A post on the Tableau Linked In forum got me thinking about how to explain about Tableau Server (version 6-8) Data Sources.  A Data Source published to Tableau Server is a convenient method to share the data connection instructions (meta-data) including dimensions, measures, sets and any calculated fields.  Tableau covers some of the issues related to Data Sources in its knowledge base article found here.

But, the differences are quite perplexing and subtle, and which combination of tactics is used depends on the speed of the actual data repository connection and the reason for using Tableau server access rights to expose a data source rather than a file based solution (save a .TDS file to a network drive).  Below is an explanation of the terms as well as insights into considerations of the various elements.

Extracts - A copy of the data is placed in a proprietary database engine.  Use extracts when the direct connect to the data is cumbersomely slow, the data is a snapshot, or the features of the underlying data source lack functionality (like the MS Jet engine)

Data Connection -- When authoring a workbook, data connections are created to obtain data from a specific data repository.  Repetitive data connections can be made to the same data repository (a global filter applies to a specific data connection.  A use case for repetitive connections is when there are some worksheets created that use a global filter and others in the same workbook that shouldn't have the global filter applied).  A data connection is a SQL statement that is comprises of either a single table, multiple tables with join conditions or custom SQL.

Data Source -- This is a Tableau term for the xml instructions that can be saved either to a file or to the server.  The actual data is not contained in these files or loaded to the server. Data Sources can include instructions about how and where an extract can be found. A data source only includes the metadata that tells Tableau how to create the data connection and what formulas and native data elements exist in that data connection. It does not include formatting.

You can make it seem that the data is on the tableau server. When an extract is saved to a network location (use the UNC filename, not mapped drives) that the server and user can also access, then when a user selects 'Import Data Source' from the server, the data, dimensions, measures and sets appear in the workbook because the user has access to the data extract that is defined in the data source, not because the data resides on Tableau Server.

Version 6 permits saving extract files to a network drive, while prior versions required extracts to reside on a local drive.  Extracts on a network drive can impact performance.

Publishing Data Sources to a server is a method to share a common set of formulas, etc. with other server users (the publisher chooses who to give permissions).  If the connection requires database permissions, then those credentials will have to be entered by the user to access the actual data.  However, come caveats: 
1. Read only vs. update permissions to the extract located on a network drive have to be managed by network drive access permissions. 
2. If the network extract file is open by any process, then the extract cannot be updated.  A network drive extract file can have several workbooks read the file at the same time.
3. A workbook with update file rights can add dimensions, measures, sets to the data source and re-generate the extract.  The new dimensions aren't shared, however, unless the data source is re-published to the server.  When other workbooks open, they see a message "A newer version of the published data source is available.  Would you like to use the latest version?"  Answering no means you get to the data source as before, but use the old XML definition that was in the workbook.
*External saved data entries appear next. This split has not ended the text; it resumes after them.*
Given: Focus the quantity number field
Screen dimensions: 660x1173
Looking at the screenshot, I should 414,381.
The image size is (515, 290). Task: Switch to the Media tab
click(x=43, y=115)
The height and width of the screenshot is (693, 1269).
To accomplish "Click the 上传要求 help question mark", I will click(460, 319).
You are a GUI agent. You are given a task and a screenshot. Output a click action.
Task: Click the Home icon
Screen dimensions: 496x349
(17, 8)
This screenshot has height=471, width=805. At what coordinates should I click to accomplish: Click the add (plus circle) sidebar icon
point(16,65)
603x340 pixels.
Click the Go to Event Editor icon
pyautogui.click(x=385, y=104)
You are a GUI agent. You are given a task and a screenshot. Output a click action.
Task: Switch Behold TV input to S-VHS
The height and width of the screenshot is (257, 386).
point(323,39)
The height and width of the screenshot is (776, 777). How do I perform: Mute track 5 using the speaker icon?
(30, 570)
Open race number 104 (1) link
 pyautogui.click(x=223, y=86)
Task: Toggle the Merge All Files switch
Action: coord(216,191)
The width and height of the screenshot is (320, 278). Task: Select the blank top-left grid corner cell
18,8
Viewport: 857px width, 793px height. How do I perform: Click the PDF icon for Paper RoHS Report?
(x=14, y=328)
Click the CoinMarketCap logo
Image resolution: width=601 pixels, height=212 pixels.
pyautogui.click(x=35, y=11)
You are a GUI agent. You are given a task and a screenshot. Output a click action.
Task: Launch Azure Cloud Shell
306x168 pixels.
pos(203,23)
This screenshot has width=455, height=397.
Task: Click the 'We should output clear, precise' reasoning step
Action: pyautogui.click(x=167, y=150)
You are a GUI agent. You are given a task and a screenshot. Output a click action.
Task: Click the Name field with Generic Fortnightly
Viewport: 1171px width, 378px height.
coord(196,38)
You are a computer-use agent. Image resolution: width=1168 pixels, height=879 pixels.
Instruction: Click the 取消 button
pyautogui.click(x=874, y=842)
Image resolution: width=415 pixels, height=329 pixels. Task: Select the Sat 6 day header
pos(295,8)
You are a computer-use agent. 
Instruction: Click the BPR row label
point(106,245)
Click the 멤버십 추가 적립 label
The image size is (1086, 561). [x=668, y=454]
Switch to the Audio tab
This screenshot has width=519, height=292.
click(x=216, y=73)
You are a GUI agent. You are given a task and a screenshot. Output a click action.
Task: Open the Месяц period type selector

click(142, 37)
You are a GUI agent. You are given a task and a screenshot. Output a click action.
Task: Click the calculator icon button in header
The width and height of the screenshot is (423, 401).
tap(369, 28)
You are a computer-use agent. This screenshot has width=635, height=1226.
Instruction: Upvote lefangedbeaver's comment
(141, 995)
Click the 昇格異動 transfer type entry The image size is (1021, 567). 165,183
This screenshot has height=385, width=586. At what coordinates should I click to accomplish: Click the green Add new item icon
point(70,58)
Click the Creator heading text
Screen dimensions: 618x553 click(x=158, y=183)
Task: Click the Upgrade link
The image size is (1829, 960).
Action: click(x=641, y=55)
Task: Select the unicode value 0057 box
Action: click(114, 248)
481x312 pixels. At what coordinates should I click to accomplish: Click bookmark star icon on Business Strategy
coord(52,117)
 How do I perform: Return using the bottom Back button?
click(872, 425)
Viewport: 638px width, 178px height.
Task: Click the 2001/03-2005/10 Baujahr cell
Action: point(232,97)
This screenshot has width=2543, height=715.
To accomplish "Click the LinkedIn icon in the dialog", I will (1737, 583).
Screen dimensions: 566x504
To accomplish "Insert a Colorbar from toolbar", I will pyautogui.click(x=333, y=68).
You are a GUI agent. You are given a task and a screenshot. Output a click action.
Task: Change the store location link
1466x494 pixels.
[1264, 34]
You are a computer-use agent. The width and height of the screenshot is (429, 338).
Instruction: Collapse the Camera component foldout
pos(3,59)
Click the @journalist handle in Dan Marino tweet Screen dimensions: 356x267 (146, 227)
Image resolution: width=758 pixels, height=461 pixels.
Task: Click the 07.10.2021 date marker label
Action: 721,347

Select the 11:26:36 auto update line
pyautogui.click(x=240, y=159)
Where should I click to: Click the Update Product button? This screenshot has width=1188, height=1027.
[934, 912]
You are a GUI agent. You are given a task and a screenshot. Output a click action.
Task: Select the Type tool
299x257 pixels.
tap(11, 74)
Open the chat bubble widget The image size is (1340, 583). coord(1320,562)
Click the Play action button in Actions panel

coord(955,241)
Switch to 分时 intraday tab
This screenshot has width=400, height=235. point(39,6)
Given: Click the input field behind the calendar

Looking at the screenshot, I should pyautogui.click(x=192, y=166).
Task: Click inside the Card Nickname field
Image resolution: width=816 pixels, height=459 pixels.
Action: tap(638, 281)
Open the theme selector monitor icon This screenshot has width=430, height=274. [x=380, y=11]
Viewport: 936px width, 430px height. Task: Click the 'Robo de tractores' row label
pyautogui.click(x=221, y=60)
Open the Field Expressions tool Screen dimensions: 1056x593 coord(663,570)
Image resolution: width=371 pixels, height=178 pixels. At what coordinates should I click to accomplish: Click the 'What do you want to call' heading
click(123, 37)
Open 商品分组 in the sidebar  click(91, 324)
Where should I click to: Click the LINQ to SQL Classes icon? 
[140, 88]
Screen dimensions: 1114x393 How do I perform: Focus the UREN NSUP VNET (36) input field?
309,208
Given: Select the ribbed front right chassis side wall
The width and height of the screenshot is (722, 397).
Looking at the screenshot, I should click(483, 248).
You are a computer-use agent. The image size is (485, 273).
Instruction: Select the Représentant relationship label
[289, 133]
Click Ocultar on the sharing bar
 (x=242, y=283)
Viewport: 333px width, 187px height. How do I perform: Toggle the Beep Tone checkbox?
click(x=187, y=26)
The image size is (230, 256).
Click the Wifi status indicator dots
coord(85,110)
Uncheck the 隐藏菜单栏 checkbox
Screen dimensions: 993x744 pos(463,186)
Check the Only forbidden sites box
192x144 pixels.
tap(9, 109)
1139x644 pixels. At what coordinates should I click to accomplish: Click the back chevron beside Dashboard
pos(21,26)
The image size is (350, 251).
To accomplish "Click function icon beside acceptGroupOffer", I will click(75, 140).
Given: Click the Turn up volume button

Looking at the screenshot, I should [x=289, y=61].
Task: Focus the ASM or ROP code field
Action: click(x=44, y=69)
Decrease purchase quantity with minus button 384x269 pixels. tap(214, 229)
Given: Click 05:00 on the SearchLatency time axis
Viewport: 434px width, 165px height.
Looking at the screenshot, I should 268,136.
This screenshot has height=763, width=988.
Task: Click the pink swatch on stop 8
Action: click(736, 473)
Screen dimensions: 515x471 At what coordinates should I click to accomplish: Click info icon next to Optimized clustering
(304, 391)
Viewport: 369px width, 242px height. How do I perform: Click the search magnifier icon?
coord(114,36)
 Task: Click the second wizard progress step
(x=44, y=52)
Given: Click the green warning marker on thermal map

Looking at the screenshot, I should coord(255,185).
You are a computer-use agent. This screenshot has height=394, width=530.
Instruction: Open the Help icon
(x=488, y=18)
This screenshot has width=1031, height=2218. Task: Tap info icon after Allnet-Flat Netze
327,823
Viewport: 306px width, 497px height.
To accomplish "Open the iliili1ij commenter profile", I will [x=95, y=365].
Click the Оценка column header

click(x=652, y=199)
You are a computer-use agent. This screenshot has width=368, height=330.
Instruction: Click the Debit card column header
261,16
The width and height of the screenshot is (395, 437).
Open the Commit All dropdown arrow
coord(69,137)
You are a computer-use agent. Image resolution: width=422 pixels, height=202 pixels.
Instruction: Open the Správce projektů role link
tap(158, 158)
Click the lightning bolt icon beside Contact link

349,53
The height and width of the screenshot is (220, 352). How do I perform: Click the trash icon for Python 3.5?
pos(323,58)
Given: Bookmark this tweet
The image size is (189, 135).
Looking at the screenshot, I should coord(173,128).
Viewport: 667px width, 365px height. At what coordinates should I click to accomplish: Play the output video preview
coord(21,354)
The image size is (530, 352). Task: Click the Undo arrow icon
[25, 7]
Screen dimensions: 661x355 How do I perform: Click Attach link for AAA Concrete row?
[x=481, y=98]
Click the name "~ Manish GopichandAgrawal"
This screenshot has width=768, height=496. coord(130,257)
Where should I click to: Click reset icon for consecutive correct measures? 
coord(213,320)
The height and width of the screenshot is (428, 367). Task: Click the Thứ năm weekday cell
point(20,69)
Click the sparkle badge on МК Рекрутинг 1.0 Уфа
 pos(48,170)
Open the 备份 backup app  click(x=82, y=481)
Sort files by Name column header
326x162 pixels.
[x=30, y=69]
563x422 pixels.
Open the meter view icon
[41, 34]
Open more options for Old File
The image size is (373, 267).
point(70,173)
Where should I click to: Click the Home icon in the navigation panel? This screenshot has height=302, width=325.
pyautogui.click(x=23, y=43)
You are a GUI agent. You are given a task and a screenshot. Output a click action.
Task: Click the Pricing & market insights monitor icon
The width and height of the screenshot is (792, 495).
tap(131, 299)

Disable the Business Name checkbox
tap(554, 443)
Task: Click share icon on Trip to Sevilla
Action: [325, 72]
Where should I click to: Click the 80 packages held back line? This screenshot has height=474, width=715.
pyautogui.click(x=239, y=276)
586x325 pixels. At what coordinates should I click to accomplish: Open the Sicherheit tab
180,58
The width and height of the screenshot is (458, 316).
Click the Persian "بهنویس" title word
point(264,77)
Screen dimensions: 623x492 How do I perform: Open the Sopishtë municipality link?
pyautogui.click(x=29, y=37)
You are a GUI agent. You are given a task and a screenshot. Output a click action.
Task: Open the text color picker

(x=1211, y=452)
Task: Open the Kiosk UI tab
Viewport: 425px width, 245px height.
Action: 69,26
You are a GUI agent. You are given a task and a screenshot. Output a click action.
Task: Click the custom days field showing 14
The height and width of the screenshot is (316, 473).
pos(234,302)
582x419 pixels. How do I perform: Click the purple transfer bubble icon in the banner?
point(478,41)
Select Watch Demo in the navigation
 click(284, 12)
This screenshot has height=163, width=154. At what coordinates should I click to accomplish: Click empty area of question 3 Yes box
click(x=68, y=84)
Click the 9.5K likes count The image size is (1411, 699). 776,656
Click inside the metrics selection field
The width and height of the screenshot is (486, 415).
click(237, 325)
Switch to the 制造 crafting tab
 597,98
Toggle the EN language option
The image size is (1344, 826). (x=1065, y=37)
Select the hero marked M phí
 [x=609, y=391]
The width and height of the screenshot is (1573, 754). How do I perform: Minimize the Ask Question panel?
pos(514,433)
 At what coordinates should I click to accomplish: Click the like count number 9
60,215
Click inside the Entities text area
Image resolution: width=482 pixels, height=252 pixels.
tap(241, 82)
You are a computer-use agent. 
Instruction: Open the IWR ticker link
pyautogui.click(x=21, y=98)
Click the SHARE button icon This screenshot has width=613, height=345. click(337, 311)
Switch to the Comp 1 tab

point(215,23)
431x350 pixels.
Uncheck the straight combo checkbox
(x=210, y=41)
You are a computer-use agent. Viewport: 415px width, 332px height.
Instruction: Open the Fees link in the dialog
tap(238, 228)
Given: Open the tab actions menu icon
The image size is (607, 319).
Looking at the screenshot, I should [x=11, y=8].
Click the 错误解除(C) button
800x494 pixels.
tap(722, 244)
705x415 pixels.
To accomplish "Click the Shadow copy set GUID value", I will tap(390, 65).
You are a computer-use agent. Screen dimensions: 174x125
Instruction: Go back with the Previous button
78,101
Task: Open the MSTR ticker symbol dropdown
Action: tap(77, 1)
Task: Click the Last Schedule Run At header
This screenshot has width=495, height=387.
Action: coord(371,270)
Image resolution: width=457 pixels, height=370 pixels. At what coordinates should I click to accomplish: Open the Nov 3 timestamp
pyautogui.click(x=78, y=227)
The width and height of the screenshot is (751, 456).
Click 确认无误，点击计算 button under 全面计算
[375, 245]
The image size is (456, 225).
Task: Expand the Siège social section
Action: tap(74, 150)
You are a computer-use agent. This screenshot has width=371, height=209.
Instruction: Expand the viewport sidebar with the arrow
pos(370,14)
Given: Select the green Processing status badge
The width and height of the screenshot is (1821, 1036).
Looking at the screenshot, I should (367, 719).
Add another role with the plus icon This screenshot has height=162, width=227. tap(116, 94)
Some elements could be broken in your workbook due to renamed or removed items from the extract file. Answering yes brings in the new elements.

If the data connection was saved with instructions to use it as an extract, then a popup appears to either:
 1. locate the  the extract (which could be on a network drive)
 2. remove the extract (it will then require appropriate permission to use the data connection)
 3. Deactivate the extract (keeps the extract info in the xml file, but doesn't use that information -- instead requires appropriate permission to use the data connection)  If the extract file didn't exist before, an error will occur when attempting to regenerate the extract.
 4. Regenerate the extract (careful!  this regenerates the extract in the same location where it was originally generated - so to do this you will need permission to use the data connection and permission to save the extract wherever it was - it shows you a shortened version of the save location, but you don't have a choice to change this location)

So, lets complicate it some more:
When you publish a workbook to the server and it uses an extract, the extract is pulled from the network/local drive and placed on the server as part of a packaged workbook.  This is a copy of the extract and not the local/network located data source.  So, if the loc data source is modified and saved to the network, the Tableau server version of the workbook doesn't pull from that location, instead it pulls from the extract copy.  The meta-data about the data source is frozen as of the time that the server version of the workbook was published.  To get the server version to recognize changes, the workbook needs to be re-published with the updated data source information to be embedded into a packaged workbook.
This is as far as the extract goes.